The media haven‘t yet found the smoking gun they’ve been looking for in Sarah Palin’s e-mails. Overall, the messages have been benign, lacking the excitement and scandal some hoped they would contain. That said, at least one outlet has gone a different route, questioning the former vice-presidential candidate’s intelligence through the expertise of writing analysts. AOL Weird News has more:
AOL Weird News brought samples to two writing analysts who independently evaluated 24,000 pages of the former governor’s emails. They came back in agreement that Palin composed her messages at an eighth-grade level, an excellent score for a chief executive, they said.
“I’m a centrist Democrat, and would have loved to support my hunch that Ms. Palin is illiterate,” said 2tor Chief Executive Officer John Katzman.
However, the e-mails say something else. Ms. Palin writes e-mails on her Blackberry at a grade level of 8.5.
If she were a student and showing me her work, I‘d say ’It’s fine, clear writing,’” he said, admitting that e-mails he wrote scored lower than Palin’s on the widely used Flesch-Kincaid readability test.
While some would initially scoff or laugh at Palin’s grade-level assessment, past speakers and writers of note have scored comparably. Abraham Lincoln’s Gettysburg Address was a 9.1 and Martin Luther King’s famed “I have a Dream” came in at 8.8. Remember, Palin’s results were based on e-mails, not riveting speeches, so the fact that they score remotely close to the aforementioned works is intriguing.
Overall, this is good news for Palin, as her writing was found to be better than some CEOs’. The New York Daily News sheds further light on her abilities:
“It turns out Palin’s writing skills are still better than most educated Americans.
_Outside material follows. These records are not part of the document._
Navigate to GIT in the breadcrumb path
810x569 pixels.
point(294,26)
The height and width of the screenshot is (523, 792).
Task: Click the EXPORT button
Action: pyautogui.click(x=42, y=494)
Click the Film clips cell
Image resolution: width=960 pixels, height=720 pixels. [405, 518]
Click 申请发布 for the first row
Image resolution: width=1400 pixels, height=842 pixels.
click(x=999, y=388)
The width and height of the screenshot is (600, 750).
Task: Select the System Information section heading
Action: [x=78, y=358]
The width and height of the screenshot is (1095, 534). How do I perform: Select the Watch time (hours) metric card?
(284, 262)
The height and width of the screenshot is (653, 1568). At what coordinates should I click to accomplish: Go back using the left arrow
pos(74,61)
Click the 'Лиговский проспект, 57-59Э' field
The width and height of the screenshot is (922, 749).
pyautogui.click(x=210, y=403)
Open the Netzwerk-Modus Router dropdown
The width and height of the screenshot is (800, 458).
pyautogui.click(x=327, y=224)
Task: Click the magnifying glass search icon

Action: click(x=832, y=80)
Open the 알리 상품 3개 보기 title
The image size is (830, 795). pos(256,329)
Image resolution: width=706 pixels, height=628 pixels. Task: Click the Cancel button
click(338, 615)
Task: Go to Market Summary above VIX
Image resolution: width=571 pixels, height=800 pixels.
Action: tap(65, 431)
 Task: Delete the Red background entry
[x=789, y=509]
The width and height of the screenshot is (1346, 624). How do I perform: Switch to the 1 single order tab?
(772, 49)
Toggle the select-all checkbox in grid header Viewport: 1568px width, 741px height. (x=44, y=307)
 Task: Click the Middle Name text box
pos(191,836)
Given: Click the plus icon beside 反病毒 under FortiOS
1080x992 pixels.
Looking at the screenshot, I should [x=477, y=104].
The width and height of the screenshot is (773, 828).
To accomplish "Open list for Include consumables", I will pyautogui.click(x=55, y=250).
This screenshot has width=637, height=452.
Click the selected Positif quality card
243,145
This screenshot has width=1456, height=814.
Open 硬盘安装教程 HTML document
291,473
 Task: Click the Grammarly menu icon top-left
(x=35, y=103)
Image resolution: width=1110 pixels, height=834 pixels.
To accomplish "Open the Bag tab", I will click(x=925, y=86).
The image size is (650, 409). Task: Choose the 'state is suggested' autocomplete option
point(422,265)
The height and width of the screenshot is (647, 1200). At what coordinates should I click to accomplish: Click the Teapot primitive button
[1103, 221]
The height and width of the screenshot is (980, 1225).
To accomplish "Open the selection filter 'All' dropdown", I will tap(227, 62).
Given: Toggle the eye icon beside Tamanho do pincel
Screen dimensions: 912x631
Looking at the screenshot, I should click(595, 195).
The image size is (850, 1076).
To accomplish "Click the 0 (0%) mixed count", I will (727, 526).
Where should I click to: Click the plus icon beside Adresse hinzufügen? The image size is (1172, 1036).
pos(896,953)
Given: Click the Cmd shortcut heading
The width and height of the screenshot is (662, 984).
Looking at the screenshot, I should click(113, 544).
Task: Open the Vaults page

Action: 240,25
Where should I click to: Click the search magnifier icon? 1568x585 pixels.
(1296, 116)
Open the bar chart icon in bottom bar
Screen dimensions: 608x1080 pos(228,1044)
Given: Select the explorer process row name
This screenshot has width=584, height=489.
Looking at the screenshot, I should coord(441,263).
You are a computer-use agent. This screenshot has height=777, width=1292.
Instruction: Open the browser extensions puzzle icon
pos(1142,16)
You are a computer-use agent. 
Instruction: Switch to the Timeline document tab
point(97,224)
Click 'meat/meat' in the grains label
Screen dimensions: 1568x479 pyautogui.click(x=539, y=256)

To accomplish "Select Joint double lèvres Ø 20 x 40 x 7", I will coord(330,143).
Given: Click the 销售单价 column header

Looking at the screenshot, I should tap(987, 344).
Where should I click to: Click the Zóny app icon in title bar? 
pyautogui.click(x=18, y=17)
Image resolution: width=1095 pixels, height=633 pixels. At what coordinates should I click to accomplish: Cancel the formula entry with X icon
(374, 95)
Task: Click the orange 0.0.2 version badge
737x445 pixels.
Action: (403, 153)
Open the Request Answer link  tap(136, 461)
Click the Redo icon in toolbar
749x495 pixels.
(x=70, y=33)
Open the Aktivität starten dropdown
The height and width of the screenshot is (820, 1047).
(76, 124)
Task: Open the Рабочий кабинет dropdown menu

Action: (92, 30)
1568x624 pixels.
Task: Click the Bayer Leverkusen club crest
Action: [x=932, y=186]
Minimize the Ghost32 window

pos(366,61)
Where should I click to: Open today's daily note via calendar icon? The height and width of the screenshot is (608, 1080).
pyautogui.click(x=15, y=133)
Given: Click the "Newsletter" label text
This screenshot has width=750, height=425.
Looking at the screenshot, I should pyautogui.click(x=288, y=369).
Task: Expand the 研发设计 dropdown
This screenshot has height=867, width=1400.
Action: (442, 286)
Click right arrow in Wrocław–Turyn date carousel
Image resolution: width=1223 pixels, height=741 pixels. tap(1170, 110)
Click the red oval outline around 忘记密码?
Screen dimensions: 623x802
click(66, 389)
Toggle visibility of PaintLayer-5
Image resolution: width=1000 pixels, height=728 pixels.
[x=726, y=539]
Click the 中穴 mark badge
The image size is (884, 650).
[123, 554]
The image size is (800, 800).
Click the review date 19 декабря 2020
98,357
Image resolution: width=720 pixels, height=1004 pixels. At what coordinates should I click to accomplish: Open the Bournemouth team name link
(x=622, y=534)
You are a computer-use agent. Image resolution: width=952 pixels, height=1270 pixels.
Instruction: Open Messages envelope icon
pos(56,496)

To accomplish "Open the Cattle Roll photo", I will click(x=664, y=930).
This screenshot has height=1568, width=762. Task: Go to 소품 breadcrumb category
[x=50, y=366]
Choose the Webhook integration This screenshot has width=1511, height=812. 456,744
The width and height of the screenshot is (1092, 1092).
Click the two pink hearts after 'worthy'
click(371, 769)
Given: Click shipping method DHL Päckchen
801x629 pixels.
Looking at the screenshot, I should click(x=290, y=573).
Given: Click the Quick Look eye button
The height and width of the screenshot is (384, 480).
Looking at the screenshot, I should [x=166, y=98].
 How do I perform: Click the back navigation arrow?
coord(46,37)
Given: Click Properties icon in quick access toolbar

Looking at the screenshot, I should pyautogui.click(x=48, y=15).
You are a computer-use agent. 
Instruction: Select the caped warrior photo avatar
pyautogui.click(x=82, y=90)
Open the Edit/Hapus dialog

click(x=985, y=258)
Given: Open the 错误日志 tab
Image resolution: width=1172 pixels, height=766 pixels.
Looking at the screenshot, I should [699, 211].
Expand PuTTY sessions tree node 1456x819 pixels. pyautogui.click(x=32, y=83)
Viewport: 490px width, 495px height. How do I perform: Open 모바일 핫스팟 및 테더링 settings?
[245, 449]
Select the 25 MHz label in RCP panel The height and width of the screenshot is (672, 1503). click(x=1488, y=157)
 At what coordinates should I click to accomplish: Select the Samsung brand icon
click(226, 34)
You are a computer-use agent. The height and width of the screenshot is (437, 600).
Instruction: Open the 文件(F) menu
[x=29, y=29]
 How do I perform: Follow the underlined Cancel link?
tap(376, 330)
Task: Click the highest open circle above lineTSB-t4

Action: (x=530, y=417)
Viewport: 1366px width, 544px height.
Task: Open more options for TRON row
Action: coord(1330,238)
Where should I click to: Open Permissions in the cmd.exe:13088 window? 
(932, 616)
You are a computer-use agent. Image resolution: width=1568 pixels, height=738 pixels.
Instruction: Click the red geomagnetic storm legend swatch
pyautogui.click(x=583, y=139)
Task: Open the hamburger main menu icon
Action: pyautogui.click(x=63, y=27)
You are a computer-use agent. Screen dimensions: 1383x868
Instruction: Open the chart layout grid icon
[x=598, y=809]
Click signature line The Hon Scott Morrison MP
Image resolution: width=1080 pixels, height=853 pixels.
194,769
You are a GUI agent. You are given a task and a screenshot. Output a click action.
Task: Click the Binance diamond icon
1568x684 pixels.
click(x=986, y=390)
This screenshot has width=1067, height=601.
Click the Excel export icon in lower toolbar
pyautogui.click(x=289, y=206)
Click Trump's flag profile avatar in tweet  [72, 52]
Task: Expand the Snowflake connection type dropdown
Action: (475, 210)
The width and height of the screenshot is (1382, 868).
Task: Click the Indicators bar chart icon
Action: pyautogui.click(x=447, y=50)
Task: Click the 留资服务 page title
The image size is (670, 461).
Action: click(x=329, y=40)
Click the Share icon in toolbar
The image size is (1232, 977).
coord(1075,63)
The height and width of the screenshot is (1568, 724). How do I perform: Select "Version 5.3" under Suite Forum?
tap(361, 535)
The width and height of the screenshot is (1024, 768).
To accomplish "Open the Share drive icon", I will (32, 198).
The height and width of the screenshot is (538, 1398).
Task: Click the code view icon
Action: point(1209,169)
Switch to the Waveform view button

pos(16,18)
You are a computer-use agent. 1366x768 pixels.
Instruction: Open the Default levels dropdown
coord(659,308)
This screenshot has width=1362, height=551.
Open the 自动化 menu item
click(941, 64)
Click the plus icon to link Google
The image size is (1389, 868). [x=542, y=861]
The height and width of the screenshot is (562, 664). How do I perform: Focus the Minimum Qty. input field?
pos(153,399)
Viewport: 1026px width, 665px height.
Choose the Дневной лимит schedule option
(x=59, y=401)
Global Language Monitor gave Palin’s emails a score of 8.2, which actually exceeds that of most chief executives.
She’s very concise. She gives clear orders. Her sentences and punctuations are logical,” said Paul Payack, president of Global Language Monitor. “She has much more of a disciplined mind than she’s given credit for.”
If she were a student and showing me her work, I'd say 'It's fine, clear writing,'" he said, admitting that emails he wrote scored lower than Palin's on the widely used Flesch-Kincaid readability test.
"She came in as a solid communicator," said Paul J.J. Payack, president of the Global Language Monitor. The emails registered as an 8.2 on his version of the test. "That's typical for a corporate executive."
An example of Palin's strongest writing came on Jul. 17, 2007 in an email to Lieutenant Governor Sean Parnell about the controversial Gravina Island Bridge, infamously called the "Bridge to Nowhere."
"We cant afford it, the Feds won't pay for it, the general populace isn't placing it as a high priority … can you diplomatically express that?! Of course we want infrastructure -- and this is NOT a "bridge to nowhere" (that is so offensive), but as it stands today with the highest-cost bridge design selected by the Ketchikan community, we need to find a lower-cost alternative [if] a bridge will be built."
"She's very concise. She gives clear orders. Her sentences and punctuations are logical," Payack said. "She has much more of a disciplined mind than she's given credit for."
Although it's like comparing apples to oranges, Payack said that famous speeches like Abraham Lincoln's Gettysburg Address was a 9.1 and Martin Luther King Jr.'s "I Have a Dream" oration rated a 8.8 on the scale.
The Palin e-mails offer a rare opportunity to see the digital internal communication of a public official. One of the few comparable scenarios was the release of the relatively slim 928-page assortment of former FEMA chief Michael Brown's e-mails from the days around the Hurricane Katrina catastrophe.
When will the MSM finally give up their obsession with Sarah Palin? No politician in history has been forensically dissected like Palin. I wish the “brilliant and courageous journalists”, who comprise the MSM would have had so much passion to uncover the e-mails of Barack Obama. Perhaps we would have a different president today. To this day they still refuse to dig into Obama’s past writings on anything.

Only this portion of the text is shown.